--- Listed entries ---

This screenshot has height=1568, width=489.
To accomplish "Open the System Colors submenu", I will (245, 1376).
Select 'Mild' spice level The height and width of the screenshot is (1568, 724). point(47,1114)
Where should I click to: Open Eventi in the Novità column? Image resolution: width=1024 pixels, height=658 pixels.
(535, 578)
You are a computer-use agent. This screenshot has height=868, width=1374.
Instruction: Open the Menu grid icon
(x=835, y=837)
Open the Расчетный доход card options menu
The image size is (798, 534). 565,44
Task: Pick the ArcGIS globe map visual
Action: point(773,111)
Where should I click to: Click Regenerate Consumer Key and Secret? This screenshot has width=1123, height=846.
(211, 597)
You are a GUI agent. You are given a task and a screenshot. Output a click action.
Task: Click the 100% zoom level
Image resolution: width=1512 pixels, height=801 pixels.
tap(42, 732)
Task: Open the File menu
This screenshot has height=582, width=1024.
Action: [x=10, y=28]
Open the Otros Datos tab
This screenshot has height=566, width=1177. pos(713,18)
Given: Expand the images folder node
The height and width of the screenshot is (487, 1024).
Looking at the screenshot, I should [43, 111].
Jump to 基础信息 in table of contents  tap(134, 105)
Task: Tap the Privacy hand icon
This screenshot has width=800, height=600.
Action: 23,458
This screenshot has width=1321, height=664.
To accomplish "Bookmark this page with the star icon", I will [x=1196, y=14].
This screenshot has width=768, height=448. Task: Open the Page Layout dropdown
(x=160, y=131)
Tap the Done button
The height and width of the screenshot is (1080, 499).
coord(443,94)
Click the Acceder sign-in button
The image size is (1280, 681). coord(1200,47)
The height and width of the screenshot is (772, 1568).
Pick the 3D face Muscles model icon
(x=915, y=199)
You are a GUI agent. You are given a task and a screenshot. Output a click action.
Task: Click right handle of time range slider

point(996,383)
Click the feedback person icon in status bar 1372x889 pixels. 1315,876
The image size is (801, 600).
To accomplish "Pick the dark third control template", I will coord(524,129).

---

Check each line of the listing for "level". Show those that have it.

Solution below:
Select 'Mild' spice level The height and width of the screenshot is (1568, 724). point(47,1114)
Task: Click the 100% zoom level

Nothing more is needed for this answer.